==== Study material ====
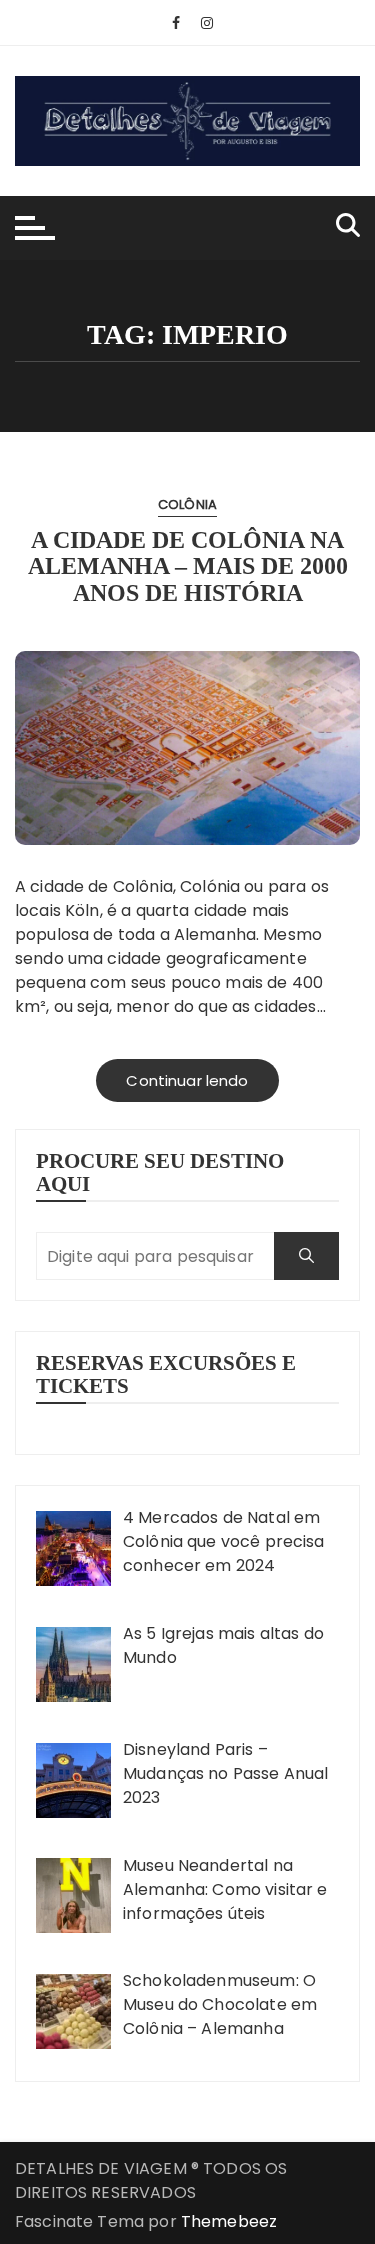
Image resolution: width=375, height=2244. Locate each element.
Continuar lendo (187, 1080)
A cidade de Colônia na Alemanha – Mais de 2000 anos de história (188, 566)
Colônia (187, 504)
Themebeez (229, 2221)
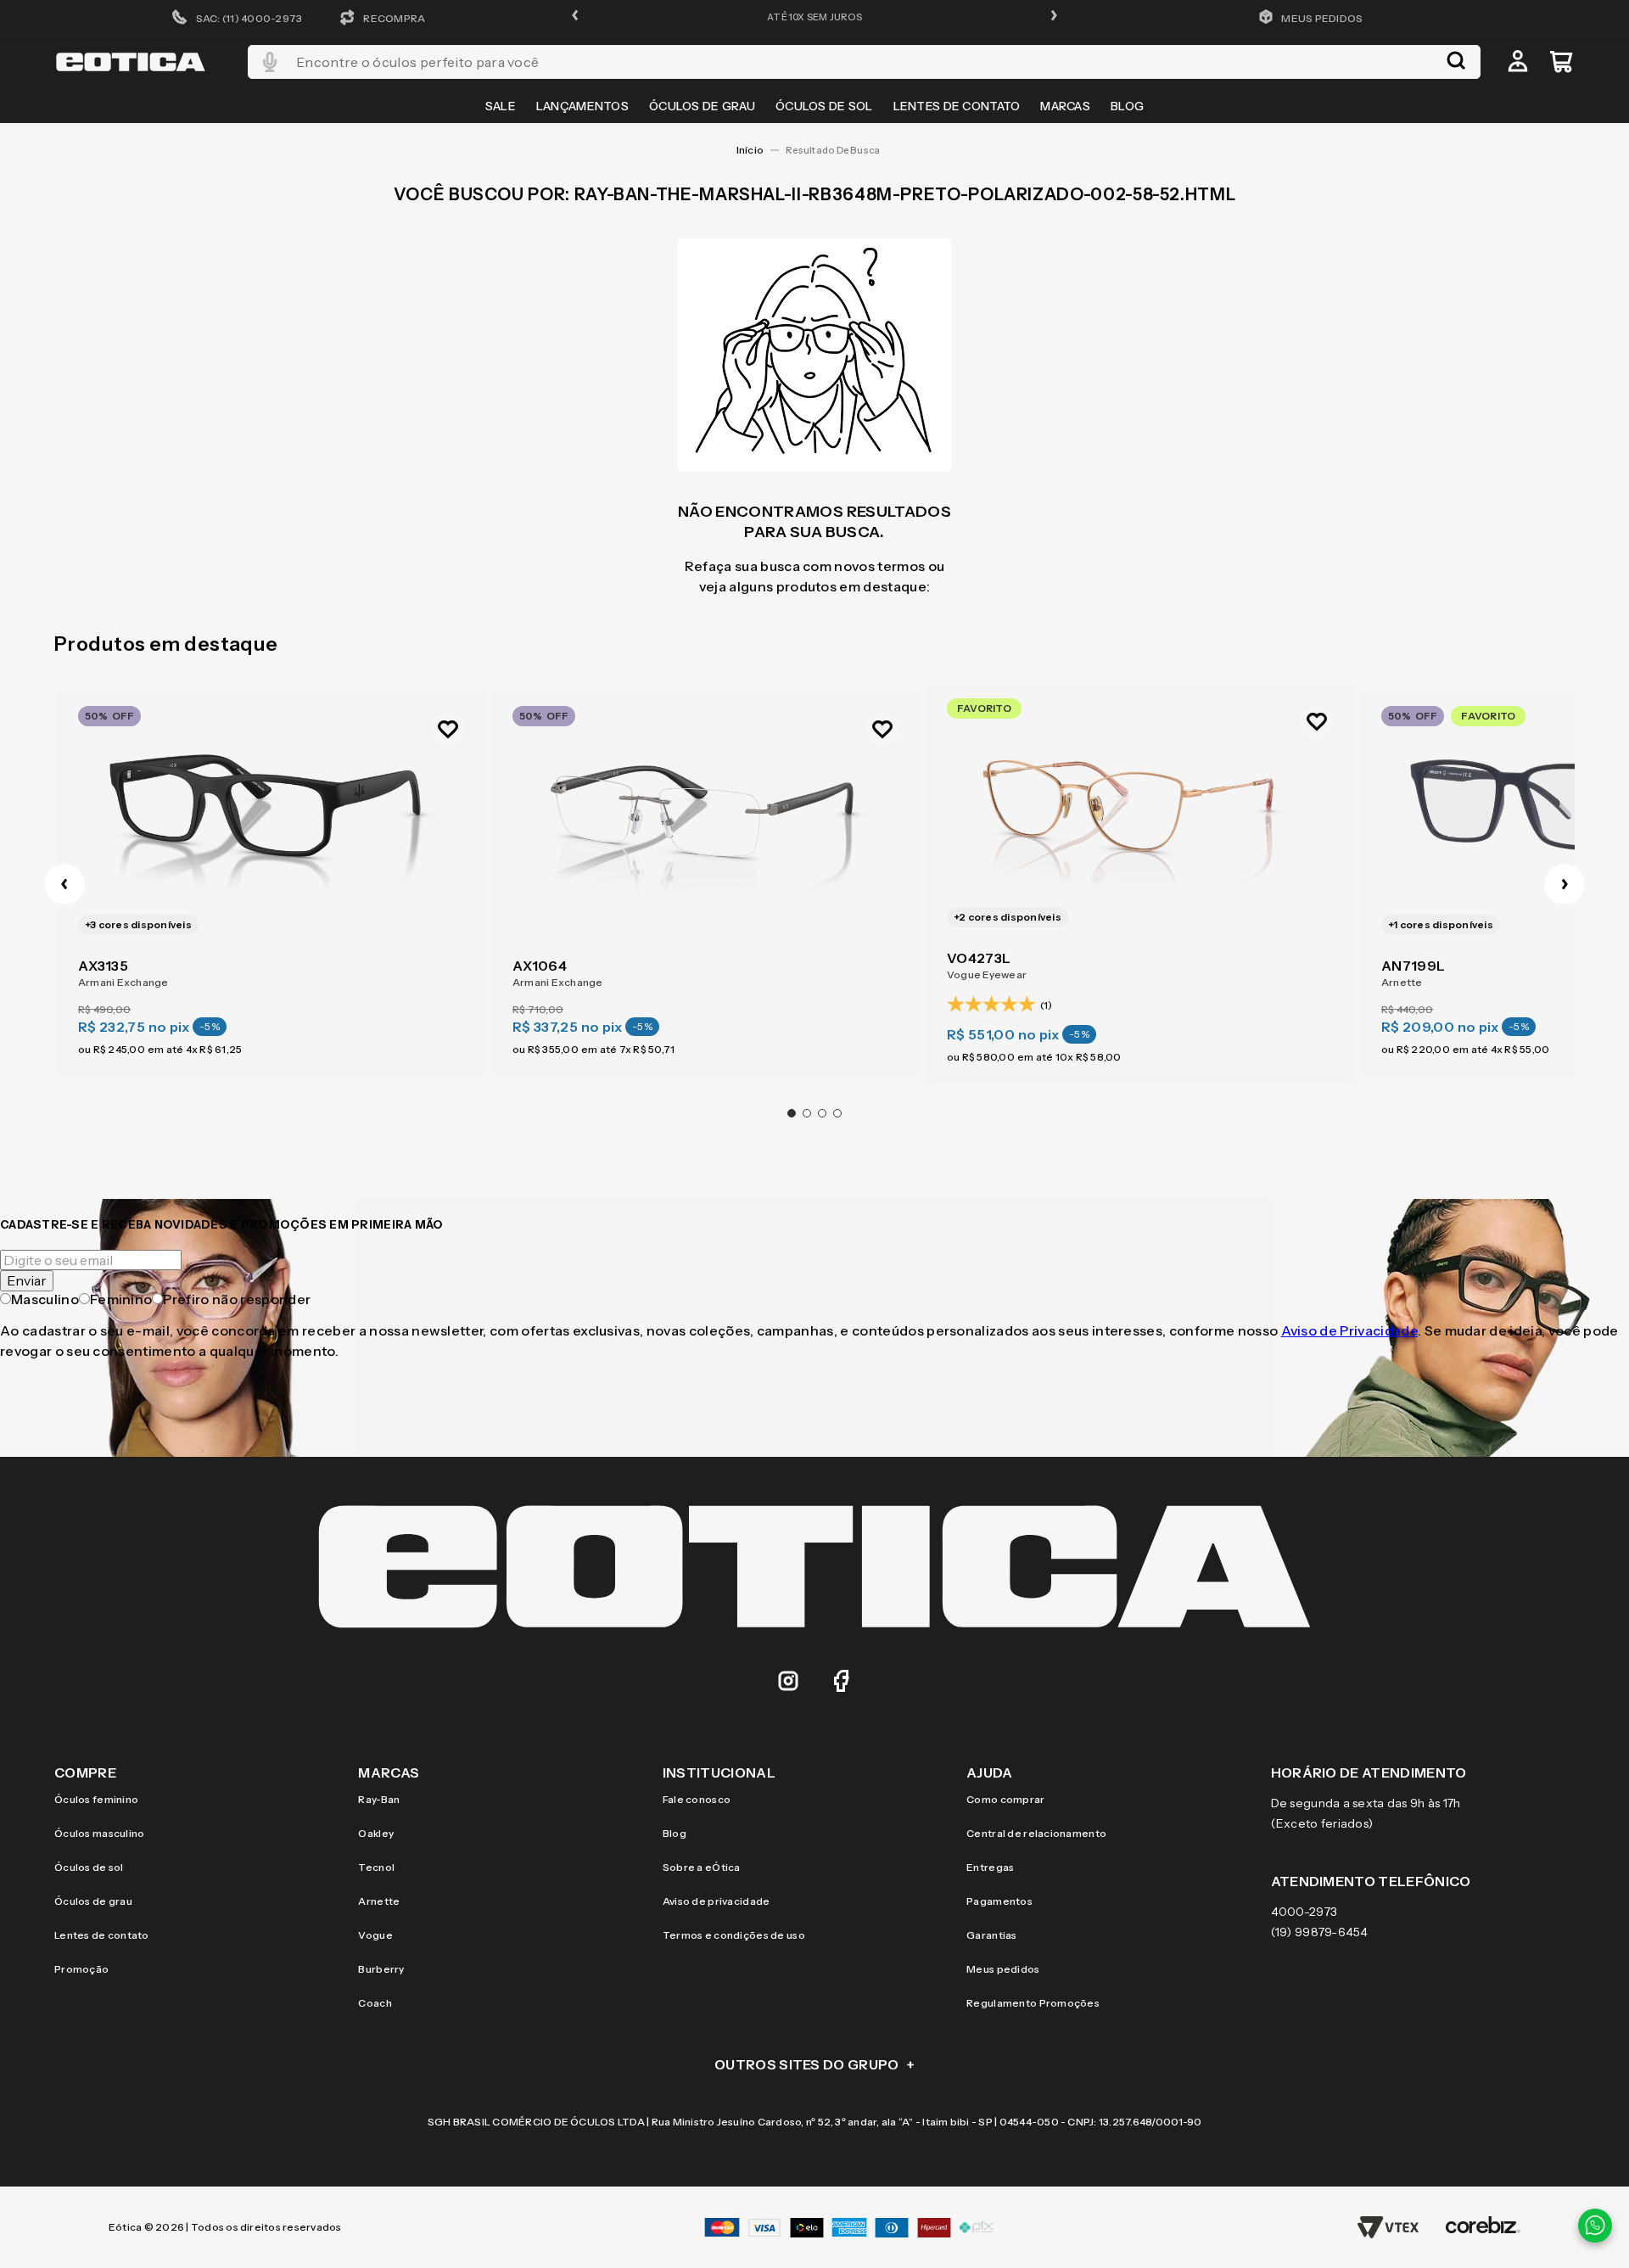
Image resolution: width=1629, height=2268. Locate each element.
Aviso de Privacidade (1349, 1330)
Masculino (45, 1299)
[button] (575, 16)
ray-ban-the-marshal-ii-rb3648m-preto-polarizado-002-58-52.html (839, 150)
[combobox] (864, 62)
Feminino (121, 1299)
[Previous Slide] (64, 884)
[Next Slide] (1564, 884)
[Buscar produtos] (1456, 62)
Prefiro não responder (237, 1299)
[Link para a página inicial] (750, 150)
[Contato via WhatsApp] (1595, 2226)
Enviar (27, 1280)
====
=== Assigned task ===
Please write out all the data word for word, but keep every picture out.

=== Task answer ===
Image resolution: width=375, height=2244. Locate each element.
Continuar lendo (187, 1080)
A cidade de Colônia na Alemanha – Mais de 2000 anos de história (188, 566)
Colônia (187, 504)
Themebeez (229, 2221)
Image resolution: width=1629, height=2268. Locate each element.
Aviso de Privacidade (1349, 1330)
Masculino (45, 1299)
[button] (575, 16)
ray-ban-the-marshal-ii-rb3648m-preto-polarizado-002-58-52.html (839, 150)
[combobox] (864, 62)
Feminino (121, 1299)
[Previous Slide] (64, 884)
[Next Slide] (1564, 884)
[Buscar produtos] (1456, 62)
Prefiro não responder (237, 1299)
[Link para a página inicial] (750, 150)
[Contato via WhatsApp] (1595, 2226)
Enviar (27, 1280)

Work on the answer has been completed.